# Odeint library

Post-publication activity

Curator: Mario Mulansky

The odeint (ordinary differential equation integration) library is a collection of advanced numerical algorithms to solve initial-value problems of ordinary differential equations. It is written in C++ using modern programming techniques to provide high generality at optimal performance.

## Introduction

The odeint library provides a number of algorithms to solve initial value problems of ODEs, as typically arising in Dynamical systems, Celestial mechanics, Computational Neuroscience and many other fields of science. The focus of the library are explicit methods, although some implicit routines are also available. Its main advantage over other ODE libraries is a strict separation of the numerical algorithms from the underlying arithmetical computations. This creates the possibility to use odeint on GPUs or HPC clusters, or to combine odeint with custom data types as well as other numerical libraries.

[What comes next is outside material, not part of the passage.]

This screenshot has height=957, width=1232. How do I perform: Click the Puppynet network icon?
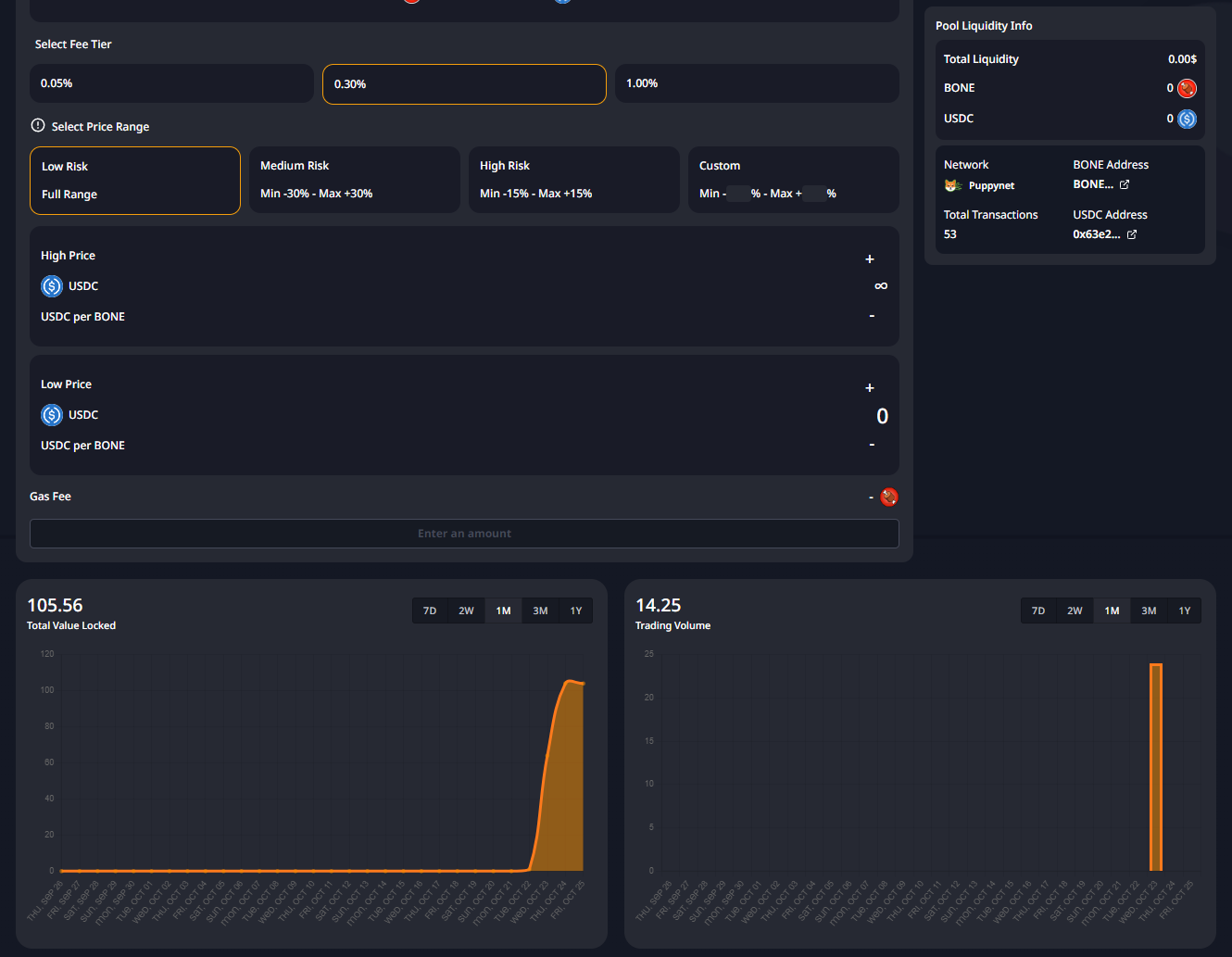[952, 185]
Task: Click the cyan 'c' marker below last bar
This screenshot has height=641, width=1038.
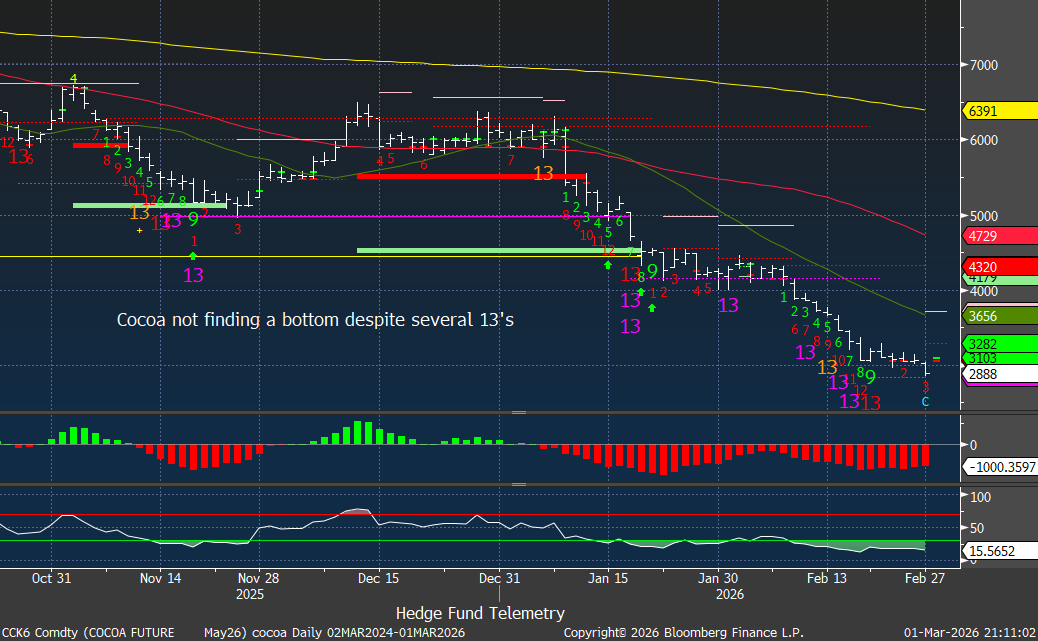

Odeint is written in C++ and uses modern programming techniques such as generic programming and template metaprogramming to ensure high flexibility at optimal performance. In 2012, odeint became part of the Boost C++ library collection. For this, it passed an extensive community review process, where the library's design, usability and documentation was positively evaluated by independent C++ experts. Odeint is actively maintained and expanded, and new releases are published as part of Boost several times a year.

## Algorithms

The algorithms in odeint address initial value problems of first order ODEs defined in explicit form: $\dot{y} = f(t,y) , ~~ y(t_0) = y_0,$ where $$y$$ is generally some $$N$$ dimensional vector.

Odeint provides a number of numerical schemes to find an approximate solution for such ODEs. Those schemes can be divided into two main groups: explicit and implicit methods. The main focus of odeint lies on explicit methods, where several algorithm families are implemented, like explicit Runge-Kutta methods, extrapolation methods, linear multistep methods and others (see Table 1). For implicit methods, only (semi-) implicit Runge-Kutta schemes are provided.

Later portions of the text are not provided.